→ **Exercise objective**: Each line of the data below that includes the string "computer" must be copied.

→ **Exercise materials**:
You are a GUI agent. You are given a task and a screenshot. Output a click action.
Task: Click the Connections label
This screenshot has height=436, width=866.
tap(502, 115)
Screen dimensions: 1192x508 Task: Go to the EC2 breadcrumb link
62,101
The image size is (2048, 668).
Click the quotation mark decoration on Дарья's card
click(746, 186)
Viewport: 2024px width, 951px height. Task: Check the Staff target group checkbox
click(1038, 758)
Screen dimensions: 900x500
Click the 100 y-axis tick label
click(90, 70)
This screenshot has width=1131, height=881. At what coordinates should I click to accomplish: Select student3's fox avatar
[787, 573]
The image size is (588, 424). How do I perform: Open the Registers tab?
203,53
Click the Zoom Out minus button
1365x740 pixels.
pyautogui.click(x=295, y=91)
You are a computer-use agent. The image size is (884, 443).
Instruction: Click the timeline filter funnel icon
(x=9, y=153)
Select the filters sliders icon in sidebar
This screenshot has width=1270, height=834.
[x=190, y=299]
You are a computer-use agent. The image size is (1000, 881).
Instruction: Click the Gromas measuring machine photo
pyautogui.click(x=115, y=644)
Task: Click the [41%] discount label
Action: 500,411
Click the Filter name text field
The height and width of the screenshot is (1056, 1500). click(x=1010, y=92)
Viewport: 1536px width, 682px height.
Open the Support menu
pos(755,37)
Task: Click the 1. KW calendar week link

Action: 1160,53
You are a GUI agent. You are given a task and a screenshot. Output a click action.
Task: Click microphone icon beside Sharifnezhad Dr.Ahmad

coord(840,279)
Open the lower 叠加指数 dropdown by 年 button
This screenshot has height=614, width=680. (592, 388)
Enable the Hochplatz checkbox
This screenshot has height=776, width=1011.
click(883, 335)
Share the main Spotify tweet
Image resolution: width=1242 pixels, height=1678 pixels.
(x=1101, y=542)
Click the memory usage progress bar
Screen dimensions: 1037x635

→ **Exercise output**:
You are a computer-use agent. The image size is (884, 443).
You are a computer-use agent. The image size is (1000, 881).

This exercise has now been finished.